PROBLEMS AND TASKS:
[1] In the paper prototyping article, what was Yiyo Guerra's profession?
[2] Return, word for word, the stretch of the paper prototyping article from "Paper Prototyping By: Tristan" through "expensive marketing campaigns.".

DOCUMENT EXTRACT:
◆ ◆ ◆ ◆ ◆ ◆ ◆
Paper Prototyping By: Tristan Kromer
When Vladimir Horbovanu met Yiyo Guerra in 2012 at Hackers and Founders in Monterey, Mexico, he found a kindred spirit. Guerra, a music producer, wanted to bring unheard music to new ears, and connect unknown artists to audiences and concert promoters without the need for middlemen and expensive marketing campaigns.
Yiyo enlisted Vlad, a software developer, to help create a music-listening app that capitalized on the enormous number of indie artists out there trying to build an audience.
Their concept couldn’t have been simpler: by pushing a “play” button on the app, the user could tap into a library of music samples lasting ten seconds each, giving them a hard-and-fast sampling of a half-dozen artists per minute — basically a Tindr for music fans. If the listener liked a tune, they would click the heart icon and connect to the band.
But we are getting ahead of ourselves. Long before they visualized the end-result and coded their MVP, they mapped everything out with pencil and paper (remember those?), iterating in small chunks, step by step, carefully documenting everything along the way.
And the first thing they had to do was find their customers.
Step 1: Who needs your service?
Describing their creation as “music blind tasting,” the duo set out to discover the two personas key to their plan: the artist and the consumer. They sketched out these personas on a sheet of paper (paper prototyping), knowing that understanding the relationship between the artist “Alex” and the listener “Mario” was crucial to a viable product.
◆ ◆ ◆ ◆ ◆ ◆ ◆
ROWS:

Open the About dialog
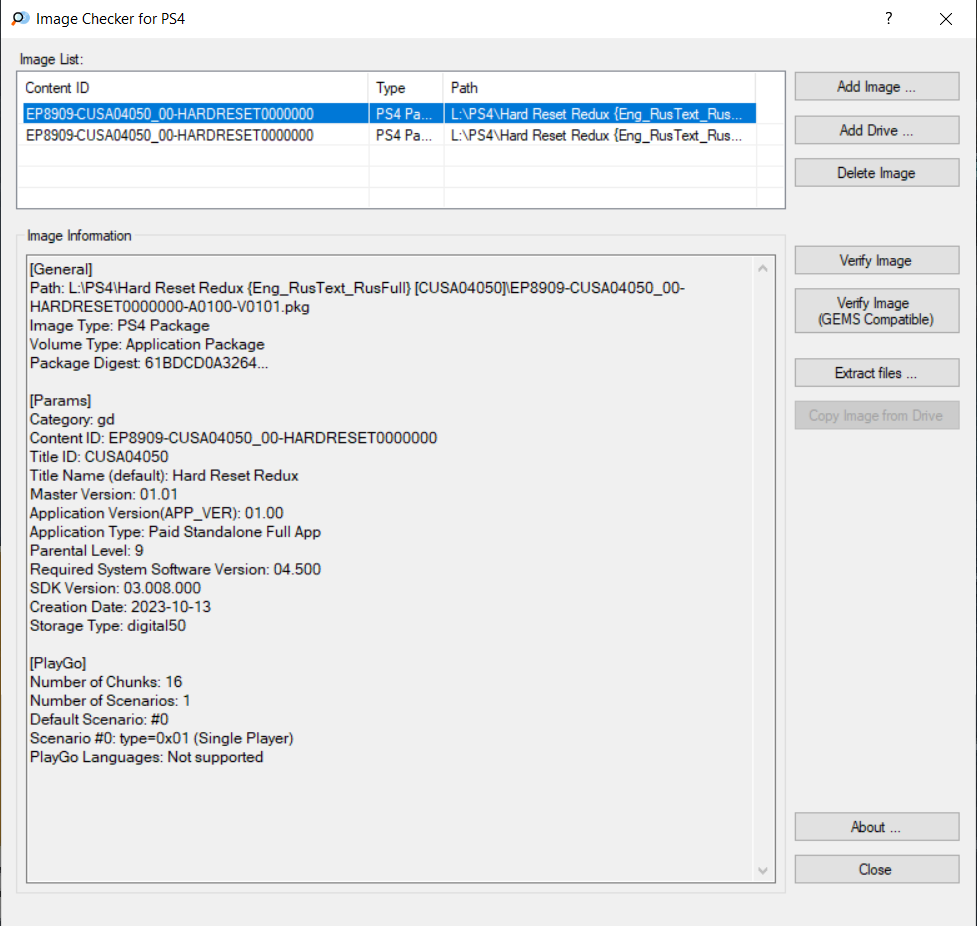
◆ ◆ ◆ ◆ ◆ ◆ ◆
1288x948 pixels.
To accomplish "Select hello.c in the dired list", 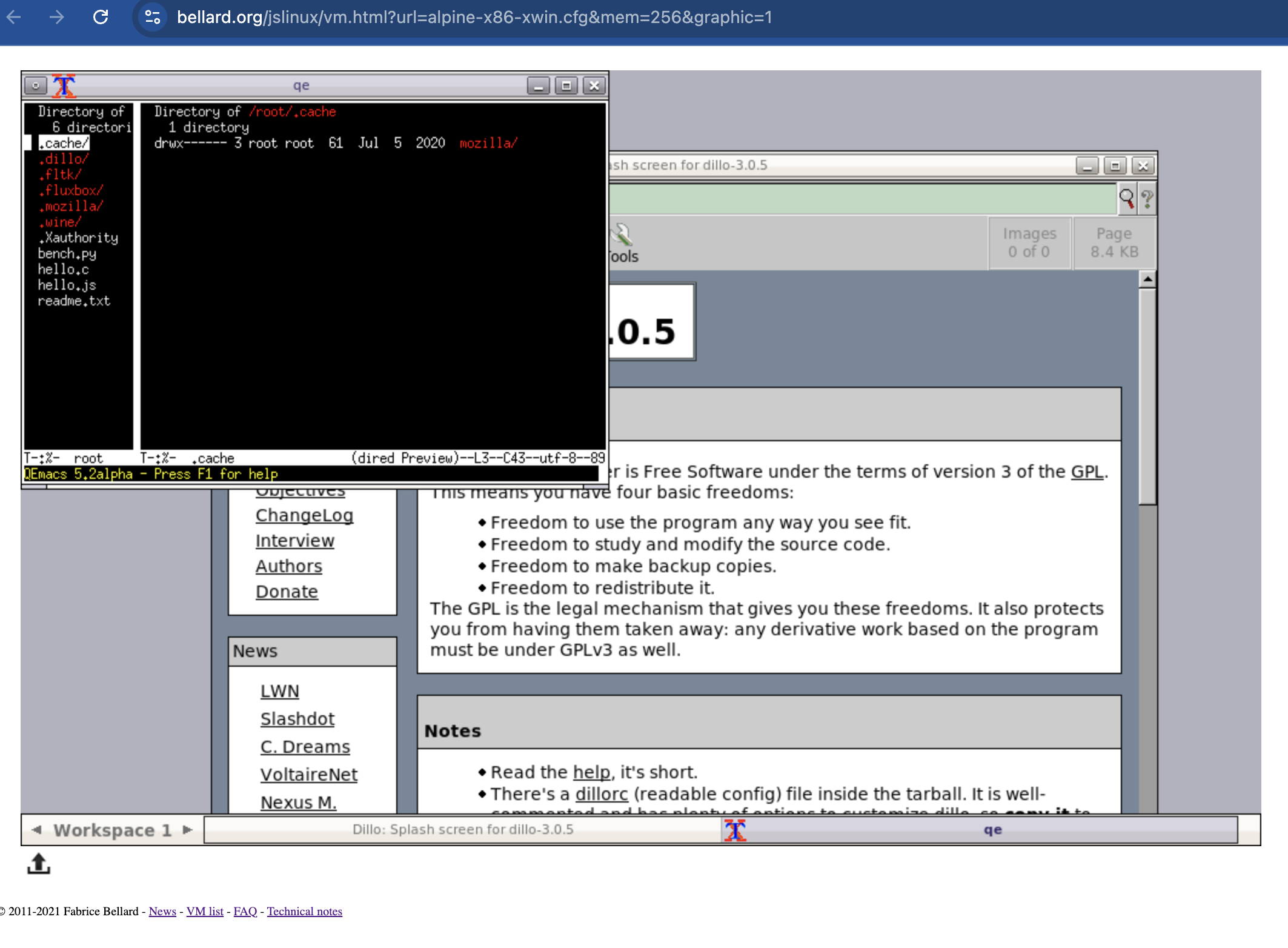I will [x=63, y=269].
◆ ◆ ◆ ◆ ◆ ◆ ◆
FULL SOLUTIONS:
[1] Music producer.

[2]
Paper Prototyping By: Tristan Kromer
When Vladimir Horbovanu met Yiyo Guerra in 2012 at Hackers and Founders in Monterey, Mexico, he found a kindred spirit. Guerra, a music producer, wanted to bring unheard music to new ears, and connect unknown artists to audiences and concert promoters without the need for middlemen and expensive marketing campaigns.